Das Display ist gut, es ist weiß beleuchtet, un man kann Helligkeit der Beleuchtung und Kontrast des Displays im Treiber einstellen.
Beides ist auch erforderlich, der Kontrast muss an den Blickwinkel angepasst werden, ist dann aber immer gut, und die Helligkeit der Hintergrundbeleuchtung muss an die typische Raumhelligkeit angepasst werden, ist dann auch immer gut.
Die Tastatur ist gut, obwohl der Tastenhub nicht sehr groß ist. Man vertippt sich nicht, obwohl ich manchmal das Gefühl hatte.

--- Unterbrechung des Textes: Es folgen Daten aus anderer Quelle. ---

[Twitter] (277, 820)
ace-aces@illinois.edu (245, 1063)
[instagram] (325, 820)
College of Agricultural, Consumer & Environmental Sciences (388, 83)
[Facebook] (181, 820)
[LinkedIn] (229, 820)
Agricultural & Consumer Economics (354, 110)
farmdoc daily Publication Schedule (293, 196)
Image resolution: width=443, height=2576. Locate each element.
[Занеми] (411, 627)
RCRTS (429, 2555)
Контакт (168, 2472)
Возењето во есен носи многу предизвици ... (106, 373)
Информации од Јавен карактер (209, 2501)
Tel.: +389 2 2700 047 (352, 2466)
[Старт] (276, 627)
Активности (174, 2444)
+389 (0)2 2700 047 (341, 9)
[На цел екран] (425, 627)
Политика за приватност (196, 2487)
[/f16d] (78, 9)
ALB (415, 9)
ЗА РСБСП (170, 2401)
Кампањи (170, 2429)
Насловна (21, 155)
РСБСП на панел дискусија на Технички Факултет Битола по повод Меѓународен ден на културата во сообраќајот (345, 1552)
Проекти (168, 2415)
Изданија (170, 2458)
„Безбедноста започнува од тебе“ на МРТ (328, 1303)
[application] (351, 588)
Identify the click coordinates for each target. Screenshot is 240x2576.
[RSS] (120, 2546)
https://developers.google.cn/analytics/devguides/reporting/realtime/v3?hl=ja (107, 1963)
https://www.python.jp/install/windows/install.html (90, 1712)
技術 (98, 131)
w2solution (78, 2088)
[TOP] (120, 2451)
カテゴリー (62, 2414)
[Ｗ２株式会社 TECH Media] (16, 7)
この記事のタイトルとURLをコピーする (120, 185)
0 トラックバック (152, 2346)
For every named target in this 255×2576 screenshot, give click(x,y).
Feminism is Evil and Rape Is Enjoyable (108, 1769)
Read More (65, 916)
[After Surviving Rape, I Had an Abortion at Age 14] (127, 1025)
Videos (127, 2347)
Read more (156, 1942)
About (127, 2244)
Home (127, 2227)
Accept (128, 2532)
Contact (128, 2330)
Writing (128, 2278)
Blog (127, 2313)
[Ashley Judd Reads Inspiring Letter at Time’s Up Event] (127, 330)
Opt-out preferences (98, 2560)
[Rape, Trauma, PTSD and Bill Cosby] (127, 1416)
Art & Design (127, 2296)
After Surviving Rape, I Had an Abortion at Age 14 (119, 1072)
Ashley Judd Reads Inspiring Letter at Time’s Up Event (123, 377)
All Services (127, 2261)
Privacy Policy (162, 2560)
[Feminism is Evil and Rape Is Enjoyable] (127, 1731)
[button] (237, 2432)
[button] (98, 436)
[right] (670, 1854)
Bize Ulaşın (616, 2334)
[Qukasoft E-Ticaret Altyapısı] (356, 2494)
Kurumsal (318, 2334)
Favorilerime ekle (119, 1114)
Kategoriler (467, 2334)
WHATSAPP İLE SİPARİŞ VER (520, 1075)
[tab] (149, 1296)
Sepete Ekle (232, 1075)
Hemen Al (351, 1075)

Die Hintergrundbeleuchtung kann man so konfigurieren, dass sie sich nach einer bestimmten Zeit ohne Nutzung des Lesers abschaltet. Ich habe das auf 1 min gestellt. Ohne diese Möglichkeit würde das Display auch nachts alles beleuchten. Hätte das Gerät kein Timeout dafür, hätte ich es zurückgeschickt. Das Timeout ist im Treiber etwas tricky einzustellen. ohne Googlen hätte ich das nicht gefunden, die Bedienungsanleitung reichte mir dafür nicht aus.
Leider muss man die Karte nach einem Rechner rebot immer einmal rausnehemne, damit das DIsplay ausgeht.
Das könnte man noch konfigurierbar machen. Wie es jetzt ist, erinnert es vergessliche Naturen daran, die Karte zu entfernen, leider auch die Personen, die die Karte immer gestckt lassen.
Insgesamt ein gutes Gerät, das darf man aber auch erwarten, es war das teuerste Gerät, was ich in meinem vergleich gesehen hatte.